Чтобы соединиться – такой и речи не заходило. У меня с женой отношения были довольно тяжелые, мучительные, там рвать было невозможно – об этом особый разговор, до другого раза отложим, – у нее же еще хуже. Раз и навсегда мне сказала: «Я его не брошу. Дочь его любит, да и самого... бросать нельзя. Всё».
И вот так оно шло.
В Питер один раз еще съездить удалось. Как вспомню я эту ночь, купе это огненное, узкие эти постели, постоянное это полузасыпание, оцепенение... Ужас, господа, ужас, никому не пожелаю! Судьба настигла нас, и терзала, и сводила с нами счеты, а за что – бог весть... Видать, проштрафились когда-то. И то сказать – за мной грехи водились, да и за ней, видно, тоже, говорила, что есть ей в чем перед мужем себя виноватой чувствовать. И наш роман к этому хоть и добавил, но немного.
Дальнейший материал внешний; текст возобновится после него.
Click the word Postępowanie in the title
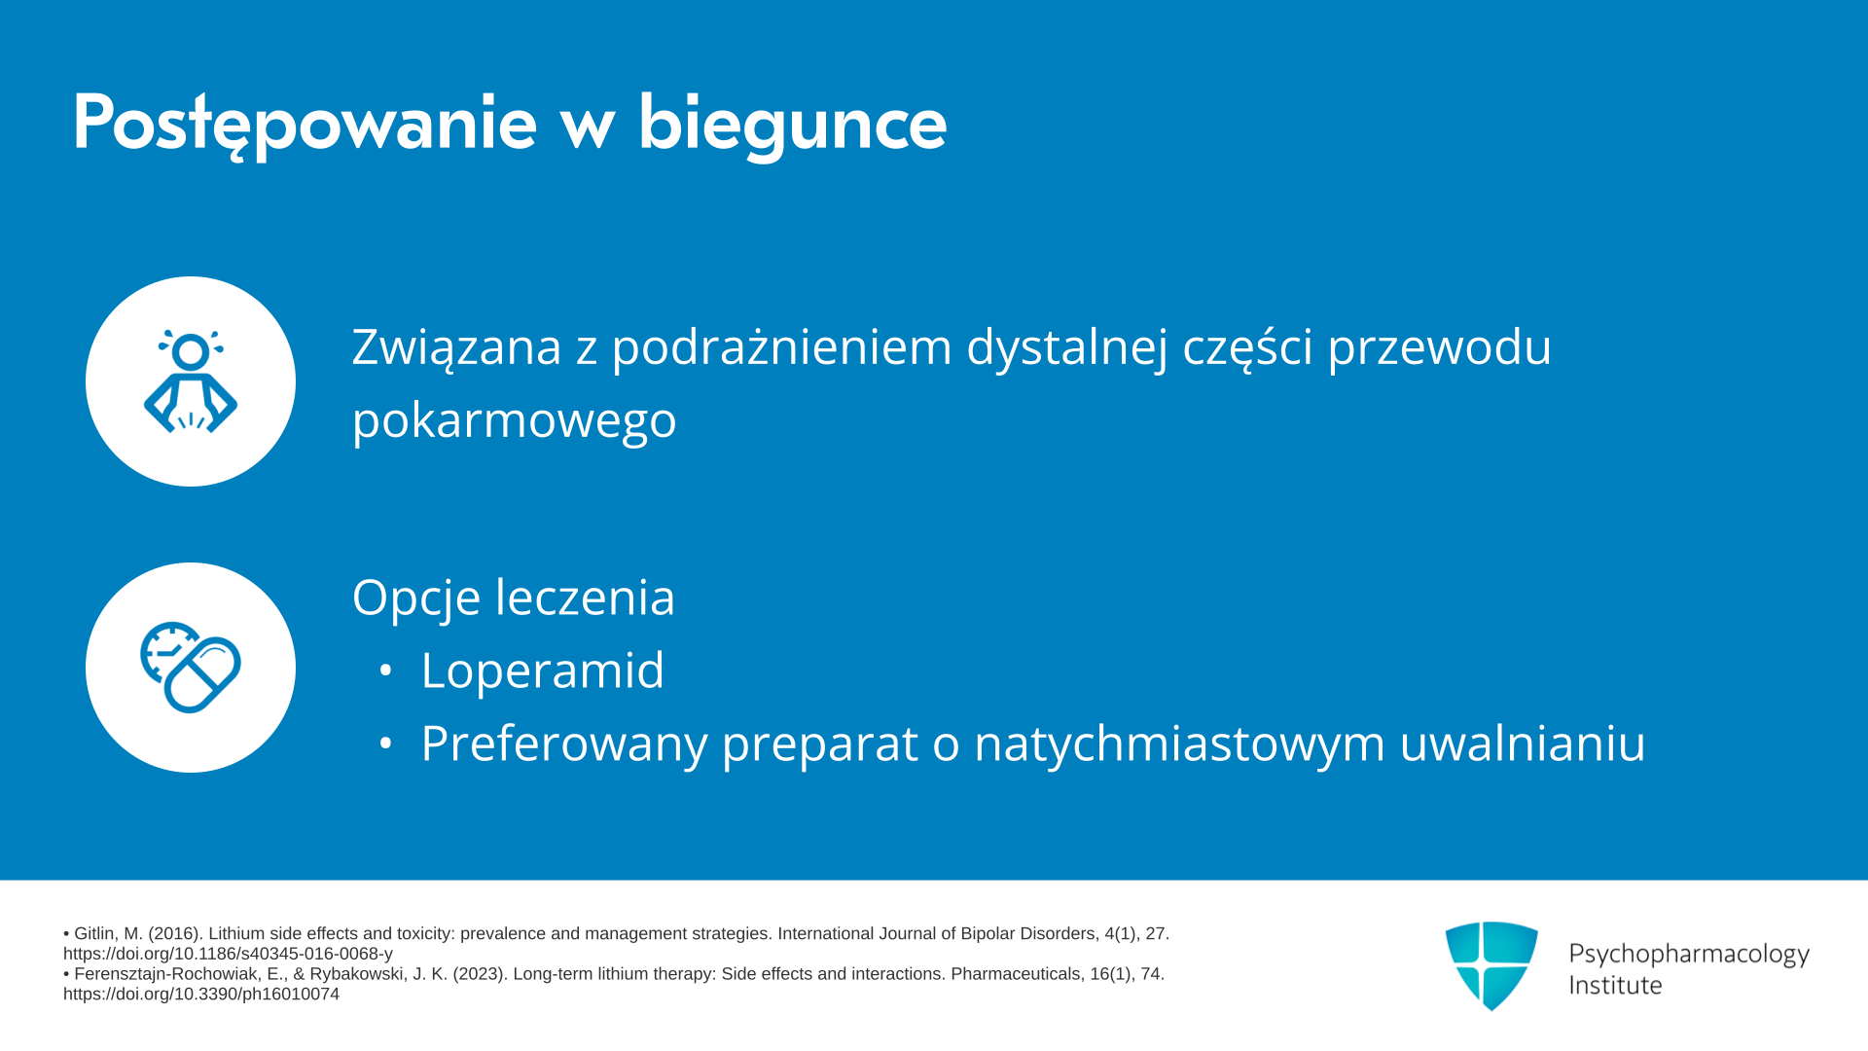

А однажды, когда сидели мы с нею в каком-то похабнейшем месте среди бандитов и шлюх, расплодившихся тогда, словно тараканы в жаркое лето, сидели и изнывали от желания, невозможности, касались друг друга, только еще тяжелее становилось, тянулись, маялись – перегибались через стол, шептались, целовались тайком, руки друг другу гладили – вдруг сказала она внятно и трезво – хотя и выпили мы тогда уже немало дрянного коньяку, подававшегося в ту страшную осень повсюду, – сказала твердо и беспощадно: «Нам осталось – до твоего отъезда. Ты – аптекарь, всё взвешиваешь, всё экономишь... Когда будешь тратить?»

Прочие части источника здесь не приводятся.